Rescue workers and residents search for survivors in the rubble of a building that collapsed in the northern city of Tripoli, Lebanon, Sunday, Feb. 8, 2026. (AP Photo)
Rescue workers and residents search for survivors in the rubble of a building that collapsed in the northern city of Tripoli, Lebanon, Sunday, Feb. 8, 2026. (AP Photo)

The death toll from the collapse of a residential building in the Lebanese city of Tripoli rose to 13, as rescue teams continued to search for missing people beneath the rubble, Lebanon's National News ‌Agency reported ‌on Monday. 

Rescue ‌workers ⁠in the ‌northern city's Bab al-Tabbaneh neighborhood have also assisted nine survivors, while the search continued for others still believed to be trapped under the ⁠debris, NNA said. 

Officials said on ‌Sunday that two ‍adjoining ‍buildings had collapsed. 
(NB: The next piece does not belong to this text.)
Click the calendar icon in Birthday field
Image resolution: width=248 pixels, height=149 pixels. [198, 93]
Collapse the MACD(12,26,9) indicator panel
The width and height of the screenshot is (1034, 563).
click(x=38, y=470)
Abdel Hamid Karameh, ‍head of Tripoli's municipal council, said he could not confirm how many people remained missing. Earlier, the head of Lebanon's civil defense rescue ⁠service said the two buildings were home to 22 residents, reported Reuters. 

A number of aging residential buildings have collapsed in Tripoli, Lebanon's second-largest city, in recent weeks, highlighting deteriorating infrastructure and years of neglect, state media reported, ‌citing municipal officials.